I am also on the Coordinating Working Group of the Australian Standard Finance initiative and part of its remit is to identify ways in which the finance sector can make a real difference through addressing climate change, and supporting the achievement of the Sustainable Development Goals and the Sendai Cooperation Initiative for Disaster Risk Reduction.

One of the reasons I wanted to be part of the Chronos Sustainability expert network was its focus on making a real difference to the way in which investors invest and its ambitions for raising standards across the investment community as a whole. There are many examples which illustrate this commitment but to draw on two.

First, Chronos has worked with Brunel Pension Partnership, a major UK asset owner, to develop and implement its climate change policy, where the central objective of that policy is to systematically change the investment industry to ensure that it is fit for purpose for a world where temperature rise needs to be kept to well below 2°C compared to pre-industrial levels.

Second, Chronos has on behalf of the European Institutional Investors Group on Climate Change - the sister group to the IGCC - led the development of guidance for institutional investors on managing the risks and opportunities presented by physical climate change, and will be working with IIGCC to support the roll-out of that guidance.

The opportunity to develop and deliver these kinds of initiatives for APAC is not only appealing but necessary to drive change.

A bit of a vague question, but what does sustainable investing look like to you?

For me, “sustainable investing” is an umbrella term for investing where you have a clearly articulated social and/or environmental objective and clearly articulated financial risk/return objectives.
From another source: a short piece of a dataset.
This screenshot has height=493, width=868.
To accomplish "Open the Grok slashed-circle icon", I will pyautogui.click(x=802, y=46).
It covers a spectrum of investments from ethical investment where the ESG focus is on excluding certain sectors or companies, to investing with a comprehensive ESG engagement agenda, to thematic investments through to impact investing where there is a clear intentionality to invest in a positive environmental or social outcome which can be clearly demonstrated, preferably in a quantitative way.

Sometimes, the term is used for the integration of ESG into investment decision making. I don’t call that sustainable investing – that is just good investment practice.
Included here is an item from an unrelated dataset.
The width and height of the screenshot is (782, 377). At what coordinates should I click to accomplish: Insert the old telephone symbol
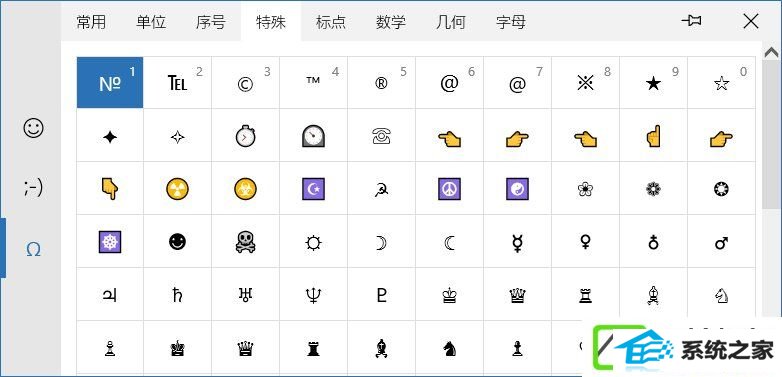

Is ESG investing region-specific? Are there opportunities we have in Australia or APAC that may not exist in the US or elsewhere? Or, vice versa?

I don’t think there are major differences in ESG investing between regions but there are important nuances between regions reflecting the history of ESG investing, cultural characteristics of the region and the structure of the investment market.

The history and structure of our superannuation industry in Australia has and will continue to provide an opportunity for meaningful investment in real assets which support social and sustainable infrastructure and property. The cultural characteristics and structure also support constructive engagement between investors and listed Australian companies and finally there is an increasing appetite for asset owners to allocate to impact investments in listed markets.

There are a couple of areas that require looking outside of Australia to identify sufficient investment opportunities. These are listed equity impact investing and private equity impact investing. Fortunately the private equity impact investment opportunities are developing quickly in Australia.

Once we come out of our current circumstances, do you think the global economy will be more or less connected?

At least initially, the global economy will be less connected when we get out of the current circumstances. In part, this was happening anyway with some countries becoming more nationalistic but the COVID-19 pandemic will make companies review the resilience of their supply chains and countries their critical material risks, e.g. medicines, both of which are likely to lead to the global economy becoming less connected. The initial reaction may well be an overreaction and there is likely to be a trend back to global connectedness.

I don’t think the finance sector will be any less connected and, in some respects the different government policies in response to the COVID-19 pandemic may lead to more capital seeking arbitrage opportunities between countries.